» **Work request 1**
In The Big Question post, what things does the writer say they were not doing despite having "baby fever"? List all of them.
» **Work request 2**
Continue The Big Question post, starting right after "so that's a bonus right there!"

-- Document extract follows --

The Big Question

by Marilyn on August 18, 2007

Do you remember the “wondering” that went on in this post? FYI, I’m still wondering.  But not too hard because I still feel the possibility isn’t very bloody likely.  Doesn’t mean I haven’t kicked the notion around a time or two in my mind.  And then I die laughing.  Because, seriously?  There has only been one time where I’ve gotten pregnant without seriously intending to get pregnant.  And that was over eight years ago now.  I think it’s safe to say that I barely remember what that feeling is like, to find out I’m pregnant without having considered the notion steadily for the last month (or two, or three, or four…).  Here’s what I do remember…

I was taking classes part time at the university in a feeble attempt to finish up my bachelor’s degree.  I just simply didn’t really care at the time, but Kile had insisted that I do it.  We were six months married by that point and I had a pretty decent case of “baby fever”.  But I also wasn’t so infected with “baby fever” that I had dates memorized, was taking morning basal temperatures or charting cervical mucous or anything.   It was Thursday afternoon in early March and I was sitting in a class not paying attention.  I never paid attention, so that was nothing new.  I don’t even really remember what class it was, only that it was boring as heck.  So I started counting dates.  And wondering.  More counting, more wondering.  By the time I got out of class, I knew I had to get a pregnancy test.  Luckily, that was my class of the day.  And I already had to pee, so that’s a bonus right there!

-- Document extract concluded --
-- Supplied entries follows --

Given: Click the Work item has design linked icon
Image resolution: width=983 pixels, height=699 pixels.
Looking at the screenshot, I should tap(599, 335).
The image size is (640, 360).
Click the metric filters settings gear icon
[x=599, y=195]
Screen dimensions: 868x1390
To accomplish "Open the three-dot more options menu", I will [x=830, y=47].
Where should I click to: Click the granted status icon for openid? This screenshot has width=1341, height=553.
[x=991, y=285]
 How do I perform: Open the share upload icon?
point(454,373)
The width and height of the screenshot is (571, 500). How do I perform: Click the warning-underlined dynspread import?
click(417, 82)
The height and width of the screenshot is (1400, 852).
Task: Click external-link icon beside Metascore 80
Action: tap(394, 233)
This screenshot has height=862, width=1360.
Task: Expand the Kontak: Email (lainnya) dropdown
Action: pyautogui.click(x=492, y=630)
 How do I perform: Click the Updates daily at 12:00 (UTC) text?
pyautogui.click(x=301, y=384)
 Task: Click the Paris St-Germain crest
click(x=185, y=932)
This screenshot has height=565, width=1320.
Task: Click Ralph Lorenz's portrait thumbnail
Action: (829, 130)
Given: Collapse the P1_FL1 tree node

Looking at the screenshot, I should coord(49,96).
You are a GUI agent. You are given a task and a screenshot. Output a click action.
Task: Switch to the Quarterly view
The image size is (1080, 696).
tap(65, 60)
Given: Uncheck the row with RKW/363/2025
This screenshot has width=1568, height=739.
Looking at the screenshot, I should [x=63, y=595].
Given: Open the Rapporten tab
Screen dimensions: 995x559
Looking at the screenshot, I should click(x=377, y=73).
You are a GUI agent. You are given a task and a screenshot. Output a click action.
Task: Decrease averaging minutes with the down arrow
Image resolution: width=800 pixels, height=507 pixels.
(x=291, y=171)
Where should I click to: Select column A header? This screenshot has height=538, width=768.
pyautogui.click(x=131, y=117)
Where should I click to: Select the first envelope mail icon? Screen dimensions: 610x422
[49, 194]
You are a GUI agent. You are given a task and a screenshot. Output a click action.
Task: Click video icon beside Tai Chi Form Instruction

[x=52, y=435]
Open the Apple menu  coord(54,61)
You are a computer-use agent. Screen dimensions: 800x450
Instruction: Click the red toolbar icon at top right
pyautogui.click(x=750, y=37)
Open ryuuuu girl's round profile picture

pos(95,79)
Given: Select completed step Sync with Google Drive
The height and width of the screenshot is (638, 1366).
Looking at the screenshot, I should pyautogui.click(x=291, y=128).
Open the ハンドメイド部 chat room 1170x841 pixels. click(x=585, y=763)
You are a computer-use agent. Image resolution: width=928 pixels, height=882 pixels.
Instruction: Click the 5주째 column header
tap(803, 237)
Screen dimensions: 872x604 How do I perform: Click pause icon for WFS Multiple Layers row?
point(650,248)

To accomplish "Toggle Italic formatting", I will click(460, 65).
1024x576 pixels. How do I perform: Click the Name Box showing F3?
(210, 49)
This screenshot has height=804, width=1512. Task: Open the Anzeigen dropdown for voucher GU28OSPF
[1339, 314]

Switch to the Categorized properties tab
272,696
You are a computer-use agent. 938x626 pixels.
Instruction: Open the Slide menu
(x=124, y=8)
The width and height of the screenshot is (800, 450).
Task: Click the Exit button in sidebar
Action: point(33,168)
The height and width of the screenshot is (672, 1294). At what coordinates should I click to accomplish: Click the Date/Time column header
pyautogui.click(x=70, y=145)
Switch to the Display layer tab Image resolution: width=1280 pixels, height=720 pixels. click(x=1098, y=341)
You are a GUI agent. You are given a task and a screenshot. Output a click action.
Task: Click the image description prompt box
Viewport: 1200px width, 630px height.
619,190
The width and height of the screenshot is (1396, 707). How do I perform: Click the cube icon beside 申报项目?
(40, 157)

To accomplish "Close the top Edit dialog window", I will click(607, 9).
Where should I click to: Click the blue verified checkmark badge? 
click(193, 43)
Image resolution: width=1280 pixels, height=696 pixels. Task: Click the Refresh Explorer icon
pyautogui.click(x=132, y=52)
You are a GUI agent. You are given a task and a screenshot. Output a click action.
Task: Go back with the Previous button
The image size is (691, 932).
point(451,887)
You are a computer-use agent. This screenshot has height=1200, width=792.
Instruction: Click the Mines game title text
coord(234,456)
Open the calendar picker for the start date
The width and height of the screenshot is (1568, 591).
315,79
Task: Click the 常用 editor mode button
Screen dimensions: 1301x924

-- Supplied entries concluded --

» **Answer 1**
- Memorizing dates
- Taking morning basal temperatures
- Charting cervical mucous

» **Answer 2**
On my way home to our apartment, I decided to stop at the Rite Aid they were building down the street from our complex.  Only, it wasn’t open yet.  So I turned around and went instead to the ShopKo further back down the road.  I remember picking the cheapest pregnancy test I could find (Confirm!  With bonus keepsake test result!).  I also picked up a rawhide bone for our dog because I didn’t want to seem incredibly desperate to buy a pregnancy test.  I’d never bought one before and I didn’t want the teenage boy at the checkout stand to pass judgment on me.  As if he would call me out for being too young and irresponsible to even THINK about being pregnant.  I might have also bought a magazine or some milk (because this ShopKo sold milk for some reason) but I doubt I was fooling ANYONE.

I think I get extra points for waiting until I got home to take the test (by that point I had to pee REAL BAD).  But I’d never taken a pregnancy test before in my life and I wanted to “do it right”.  I pored over the directions before taking the test.  Had to do it right, after all.  And I actually took the directions seriously when it said to wait three minutes before checking the result.  I set it on the counter and didn’t even GLANCE at it for the next three minutes.  I remember even checking my watch to make sure that I waited the full three minutes.  What a nerd.  I don’t recall what I did during that time but I’m sure it had to involve some pacing.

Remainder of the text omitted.